Volgens het kabinet vergt een sterke Economische en Monetaire Unie (EMU) gezonde en
veerkrachtige nationale economieën, met houdbare overheidsfinanciën.1 Om houdbare overheidsfinanciën te realiseren is het in de ogen van het kabinet cruciaal
dat lidstaten hervormingen implementeren die bijdragen aan duurzame economische groei
en de veerkrachtigheid van hun economie. Daarnaast is het nodig om in gunstige economische
tijden voldoende buffers op te bouwen, zodat in minder gunstige tijden de economie
ondersteund kan worden zonder dat dit ten koste gaat van de houdbaarheid van de overheidsfinanciën.2 Om de houdbaarheid van overheidsfinanciën te bevorderen met het oog op stabiliteit
en economische groei, zijn de lidstaten begrotingsregels overeengekomen, die zijn
vastgelegd in het SGP3. Het Europees Semester, waar het SGP onder valt, speelt hier een belangrijke rol
in. Zo dient het Semester tot het identificeren van de benodigde hervormingen en begrotingsopdrachten
alsmede het monitoren van de voortgang van de implementatie hiervan. Op deze manier
is er sprake van «druk van gelijken» tussen lidstaten onderling, en een dialoog tussen
de Europese Commissie (hierna: Commissie) en de lidstaat in kwestie.

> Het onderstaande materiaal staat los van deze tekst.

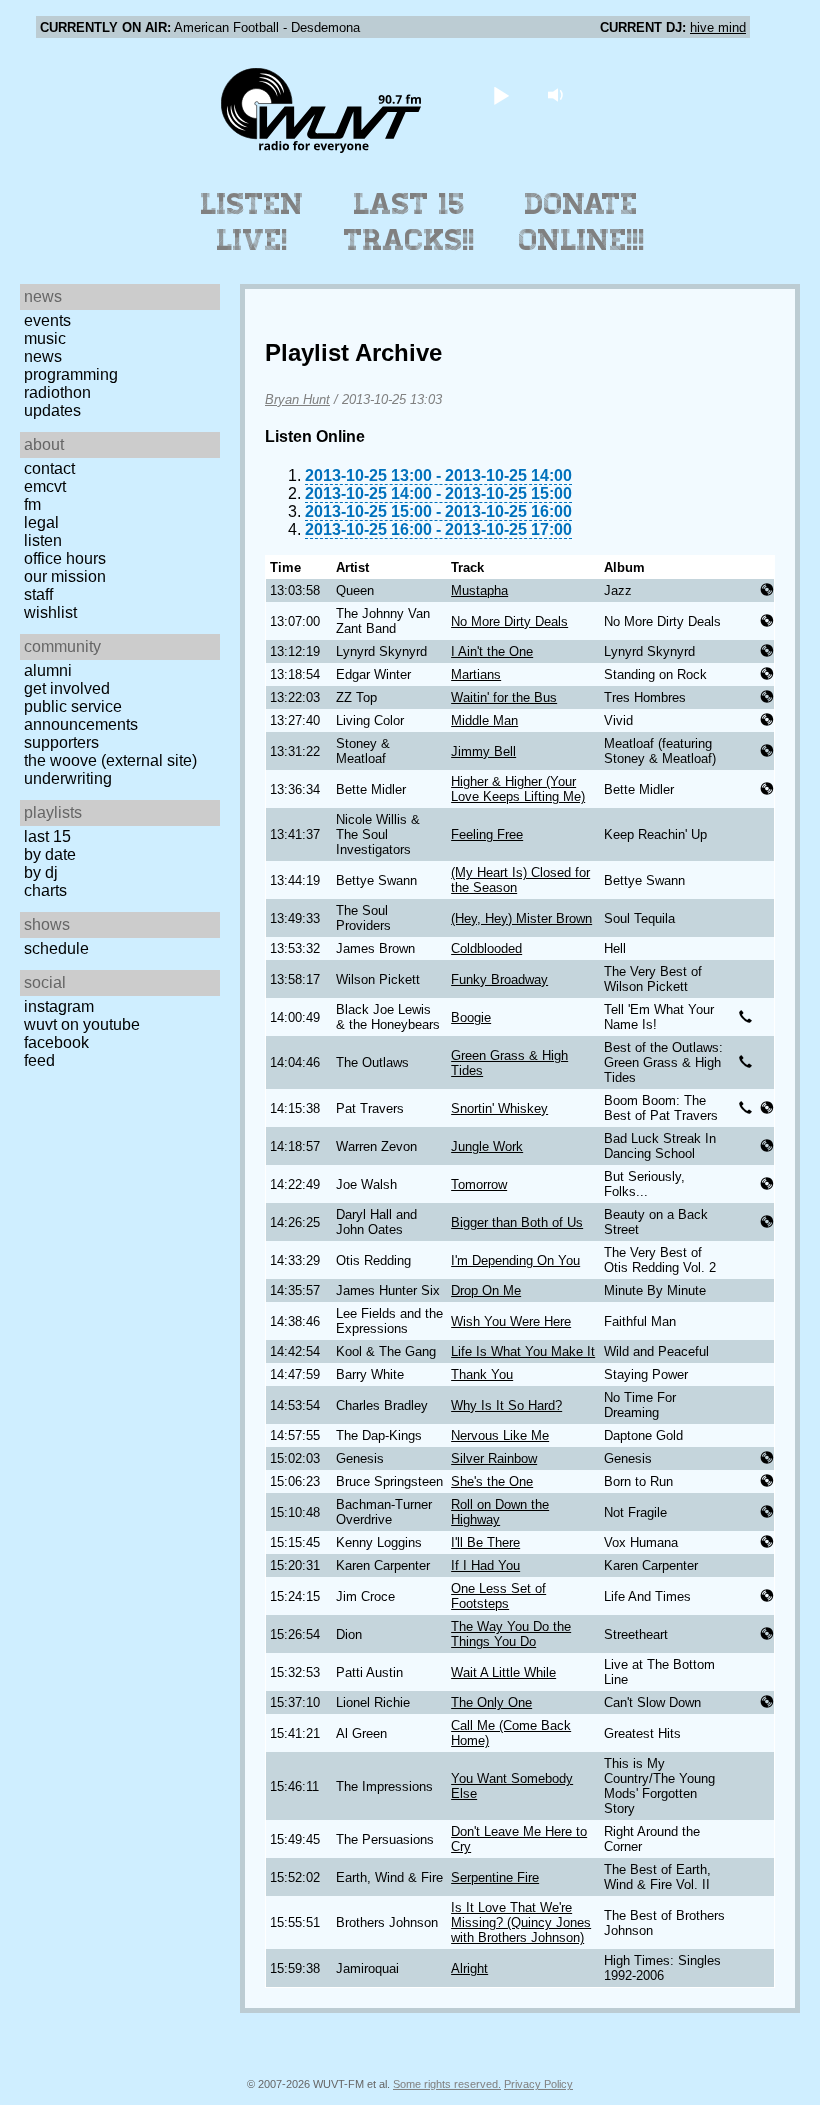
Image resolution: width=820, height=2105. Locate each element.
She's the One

Alhoewel het SGP heeft bijgedragen aan het verbeteren van de overheidsfinanciën van
lidstaten, stelt het kabinet vast dat de begrotingsbuffers in de afgelopen paar jaar
onvoldoende zijn opgebouwd. Zo heeft de vereiste schuldreductie in een aantal landen
niet plaatsgevonden ondanks de gunstige economische tijden. De onderliggende oorzaak
daarvan is dat deze landen de gunstige economische tijden niet gebruikt hebben om
hun begrotingstekorten voldoende te verlagen. Meer aandacht voor het opbouwen van
buffers in goede tijden was juist een belangrijk aandachtspunt bij de aanpassingen van de Europese begrotingsregels in 2013, in de nasleep van
de Europese schuldencrisis. Daarom is het kabinet, zoals aangegeven in de Staat van
de Europese Unie 2019 (Kamerstuk 35 078, nr. 1), van mening dat het SGP moet worden hervormd om de effectiviteit van het pact te
vergroten. Het SGP behoeft volgens het kabinet vooral verbetering op het gebied van
naleving en handhaving, en minder op het gebied van de regels zelf. Met het oog op
het verbeteren van de handhaving zet Nederland in op het inperken van de flexibiliteit
en beoordelingsruimte, het versimpelen van de regels, striktere handhaving van de
regels en het vergroten van de voorspelbaarheid bij de uitvoering van de regels.
Voor de effectiviteit van de begrotingsregels is het zoals aangegeven vooral van belang
dat ze op een consequente, transparante en voorspelbare manier worden gehandhaafd.
De afgelopen jaren is hier in de ogen van het kabinet niet altijd sprake van geweest.
Zo is de Commissie volgens het kabinet te terughoudend met het volledig gebruiken
van de mogelijkheden die het SGP biedt, bijvoorbeeld ten aanzien van de handhaving
van het schuldcriterium, en past zij flexibiliteit ruimhartig toe. Ondanks het feit
dat een substantieel aantal lidstaten een schuld boven de grenswaarde van 60% van
het bbp heeft, die bovendien niet of zeer beperkt afneemt, heeft de Commissie nog
nooit een voorstel gedaan om een lidstaat op basis van overschrijding van het afgesproken
schuldcriterium in een buitensporigtekortprocedure te plaatsen. Het kabinet heeft
zich zodoende ook meermaals kritisch uitgelaten over de toepassing van het SGP en
zich uitgesproken voor strikte handhaving van de regels.4
Daarnaast constateert het kabinet dat de Commissie momenteel meerdere rollen heeft.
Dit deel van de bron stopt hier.